Splunk Search

How to replace join in this below query?

priyastalin
Explorer

@dmarling 

Hi, 

I've replaced join in the below query and posted that query as well but I'm not getting proper output correct me if I made any mistake

Query with join:

"index=168347-np
[| `last_np_sourcetype("index=168347-np", "hw_eox")`] currentEoxMilestone=EoSCR OR currentEoxMilestone=LDoS (physicalType=*)
| fields deviceId, deviceName, physicalElementId, hwEoxId
| join deviceId [ search index=168347-np [| `last_np_sourcetype( "index=168347-np", "group_members")` ] groupId=290681 | fields deviceId ]
| fields deviceName, physicalElementId, hwEoxId
| dedup physicalElementId
| table deviceName, physicalElementId, hwEoxId
| stats count as Devices by hwEoxId
| stats sum(Devices) as Devices "
==============================
### Instruction A:
In the listing, retype the lines beginning at the line that has "Task: Open the Tools section" and ending after the line that has "The image size is (1271, 952).".

### Entries:
==============================
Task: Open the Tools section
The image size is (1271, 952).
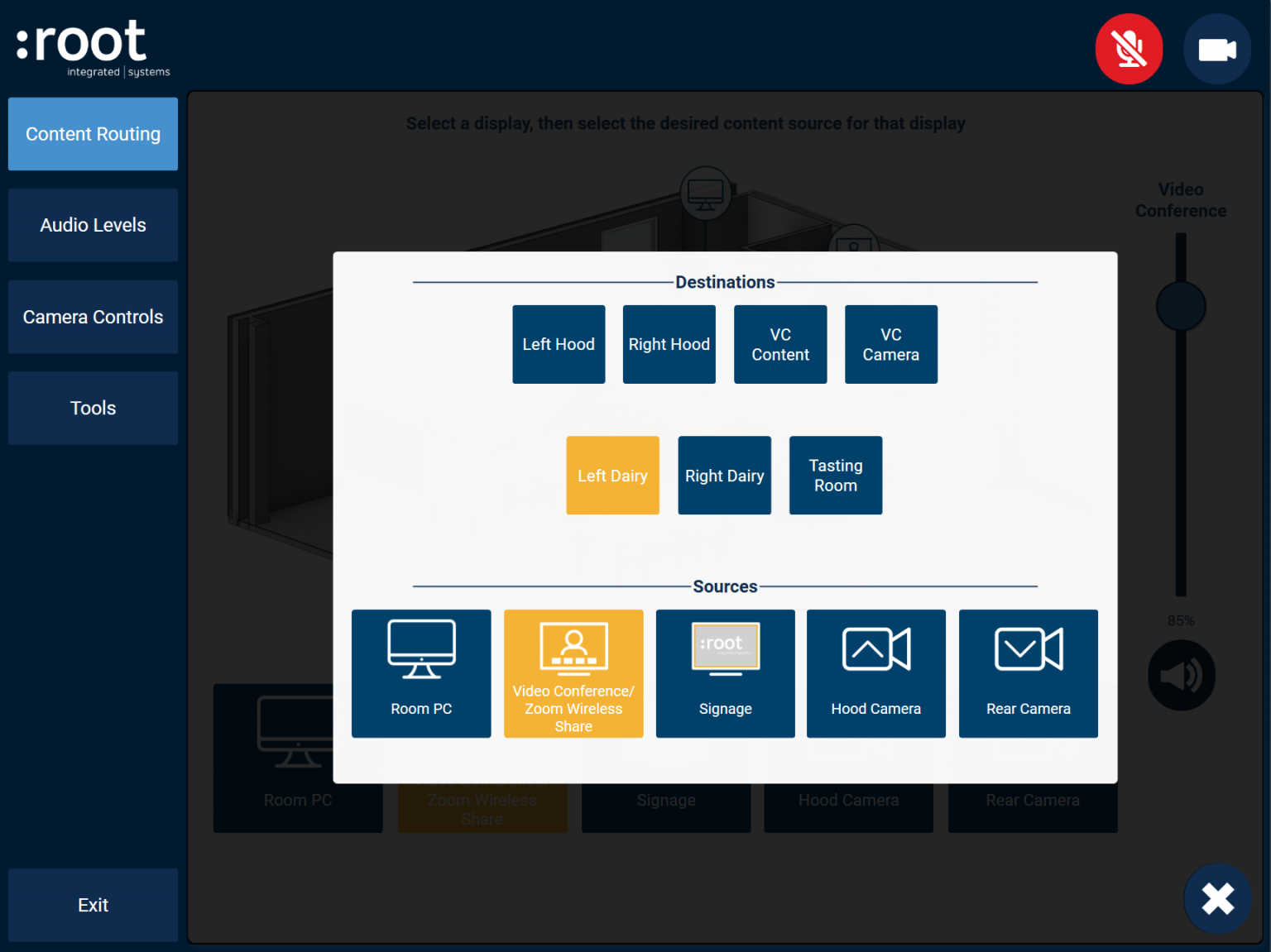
==============================
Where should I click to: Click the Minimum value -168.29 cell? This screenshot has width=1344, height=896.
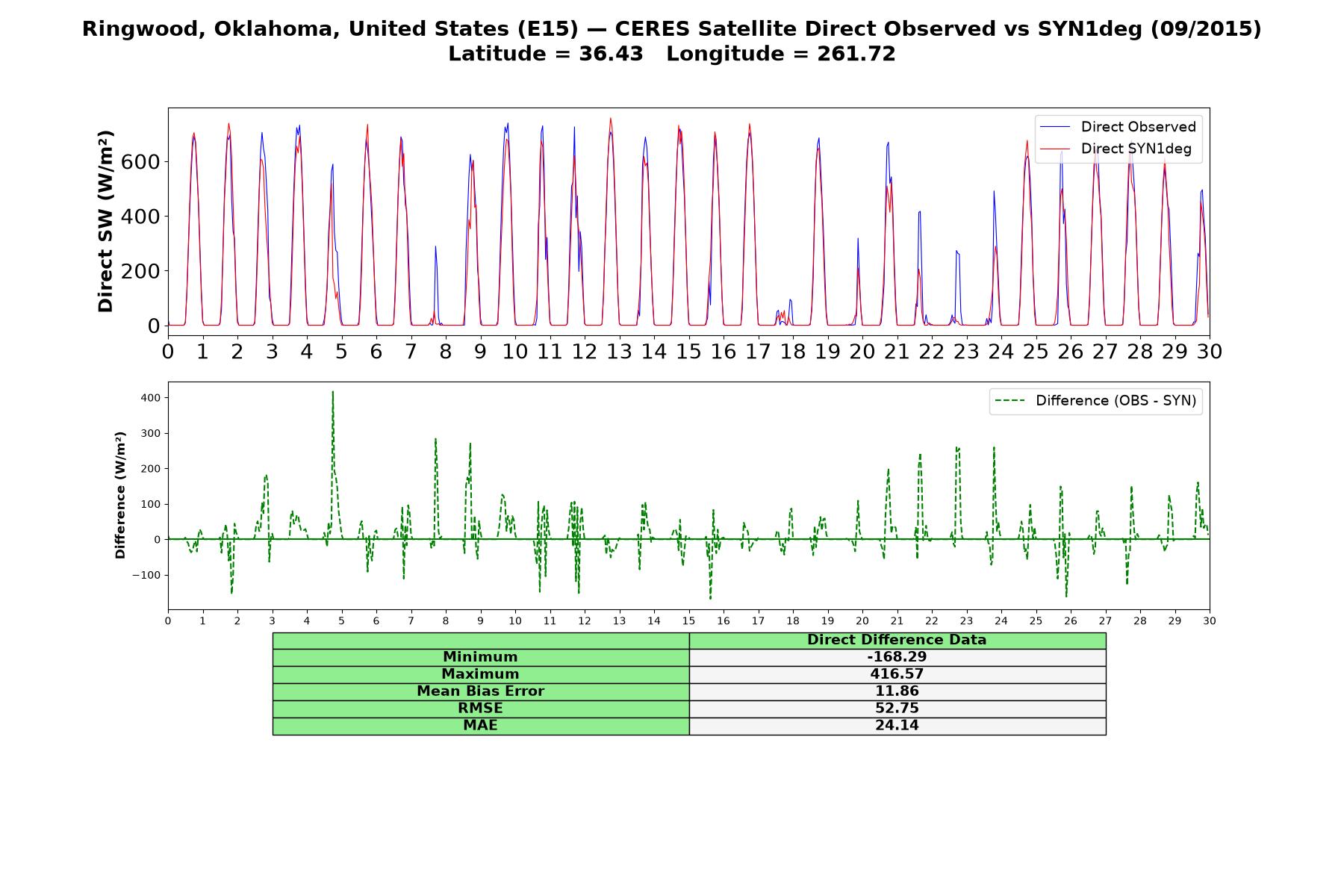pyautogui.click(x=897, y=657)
==============================
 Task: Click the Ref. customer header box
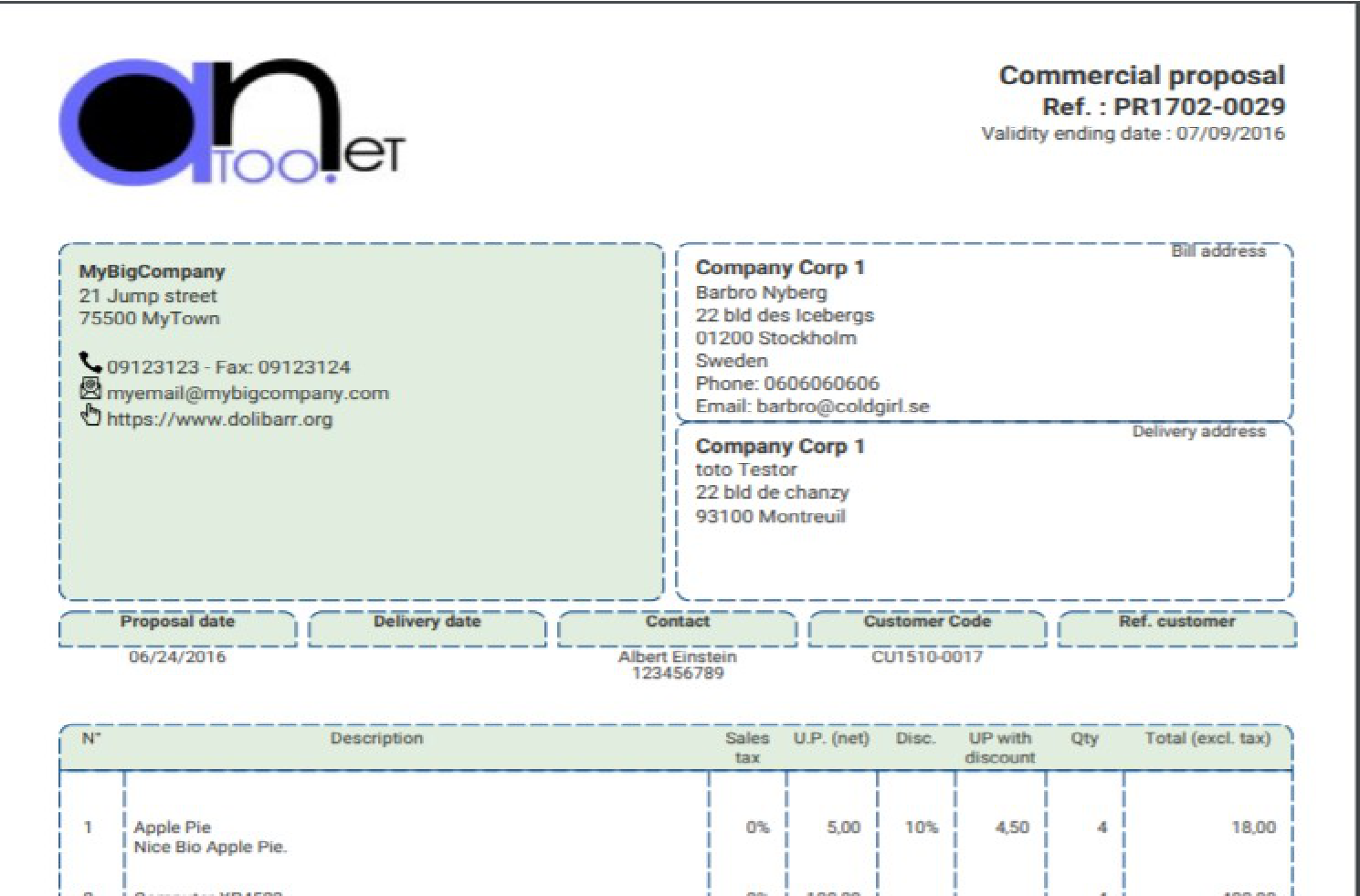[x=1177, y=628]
==============================
### Instruction B:
In the Splunk thread, shorten the paragraph that begins "I've replaced join in the below query" while keeping its main facts.

### Exercise result A:
Task: Open the Tools section
The image size is (1271, 952).

### Exercise result B:
The writer replaced the join in the query and posted that version, but the output is not correct, so they ask to have any mistake pointed out.